::: MATERIAL SHOWN

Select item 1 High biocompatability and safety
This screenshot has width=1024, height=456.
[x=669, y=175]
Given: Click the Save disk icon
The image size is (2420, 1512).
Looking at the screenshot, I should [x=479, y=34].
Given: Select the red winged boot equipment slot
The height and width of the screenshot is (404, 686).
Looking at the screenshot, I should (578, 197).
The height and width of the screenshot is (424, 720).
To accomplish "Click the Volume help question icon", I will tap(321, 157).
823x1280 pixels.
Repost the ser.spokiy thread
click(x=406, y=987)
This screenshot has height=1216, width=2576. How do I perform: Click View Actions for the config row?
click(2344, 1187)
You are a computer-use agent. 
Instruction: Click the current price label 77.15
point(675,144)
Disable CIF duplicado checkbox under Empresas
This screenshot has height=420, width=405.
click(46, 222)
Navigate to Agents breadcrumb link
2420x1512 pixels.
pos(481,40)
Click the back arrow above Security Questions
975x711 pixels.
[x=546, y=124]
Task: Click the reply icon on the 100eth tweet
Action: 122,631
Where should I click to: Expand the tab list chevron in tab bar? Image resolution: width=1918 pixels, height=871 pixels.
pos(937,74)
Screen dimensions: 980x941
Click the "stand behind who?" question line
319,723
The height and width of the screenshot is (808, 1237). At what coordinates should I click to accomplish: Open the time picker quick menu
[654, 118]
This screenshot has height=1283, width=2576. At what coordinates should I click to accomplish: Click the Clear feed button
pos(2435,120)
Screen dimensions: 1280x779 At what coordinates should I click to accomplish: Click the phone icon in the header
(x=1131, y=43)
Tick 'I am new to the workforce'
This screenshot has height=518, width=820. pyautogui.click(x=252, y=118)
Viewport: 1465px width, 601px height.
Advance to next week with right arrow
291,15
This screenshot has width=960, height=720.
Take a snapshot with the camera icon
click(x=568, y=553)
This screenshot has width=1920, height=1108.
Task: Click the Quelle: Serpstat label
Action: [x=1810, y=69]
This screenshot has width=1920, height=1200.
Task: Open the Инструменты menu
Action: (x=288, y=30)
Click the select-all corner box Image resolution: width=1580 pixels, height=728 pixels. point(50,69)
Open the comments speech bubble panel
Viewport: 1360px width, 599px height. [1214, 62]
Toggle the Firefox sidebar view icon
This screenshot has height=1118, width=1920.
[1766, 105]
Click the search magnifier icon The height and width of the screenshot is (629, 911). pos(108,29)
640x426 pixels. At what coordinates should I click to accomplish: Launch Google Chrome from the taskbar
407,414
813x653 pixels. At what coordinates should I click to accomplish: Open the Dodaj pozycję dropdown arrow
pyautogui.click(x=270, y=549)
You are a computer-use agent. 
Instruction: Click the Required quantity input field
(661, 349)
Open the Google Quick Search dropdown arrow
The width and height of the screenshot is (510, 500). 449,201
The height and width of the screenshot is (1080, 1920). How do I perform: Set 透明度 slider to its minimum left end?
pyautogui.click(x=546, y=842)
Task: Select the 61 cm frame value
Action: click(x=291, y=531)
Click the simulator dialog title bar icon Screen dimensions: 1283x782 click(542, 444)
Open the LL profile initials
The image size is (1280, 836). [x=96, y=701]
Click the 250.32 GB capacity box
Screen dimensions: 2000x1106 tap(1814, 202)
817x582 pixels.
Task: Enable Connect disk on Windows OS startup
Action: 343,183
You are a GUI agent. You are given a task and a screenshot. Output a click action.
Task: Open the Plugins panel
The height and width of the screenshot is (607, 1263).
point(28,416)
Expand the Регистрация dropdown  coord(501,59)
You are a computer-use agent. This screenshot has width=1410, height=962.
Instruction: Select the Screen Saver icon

::::::

• **WORK TO DO**
Write out everything from the line containing "Open the LL profile initials" down to the end of the records, keeping both ends.

• **ANSWER IN FULL**
Open the LL profile initials
The image size is (1280, 836). [x=96, y=701]
Click the 250.32 GB capacity box
Screen dimensions: 2000x1106 tap(1814, 202)
817x582 pixels.
Task: Enable Connect disk on Windows OS startup
Action: 343,183
You are a GUI agent. You are given a task and a screenshot. Output a click action.
Task: Open the Plugins panel
The height and width of the screenshot is (607, 1263).
point(28,416)
Expand the Регистрация dropdown  coord(501,59)
You are a computer-use agent. This screenshot has width=1410, height=962.
Instruction: Select the Screen Saver icon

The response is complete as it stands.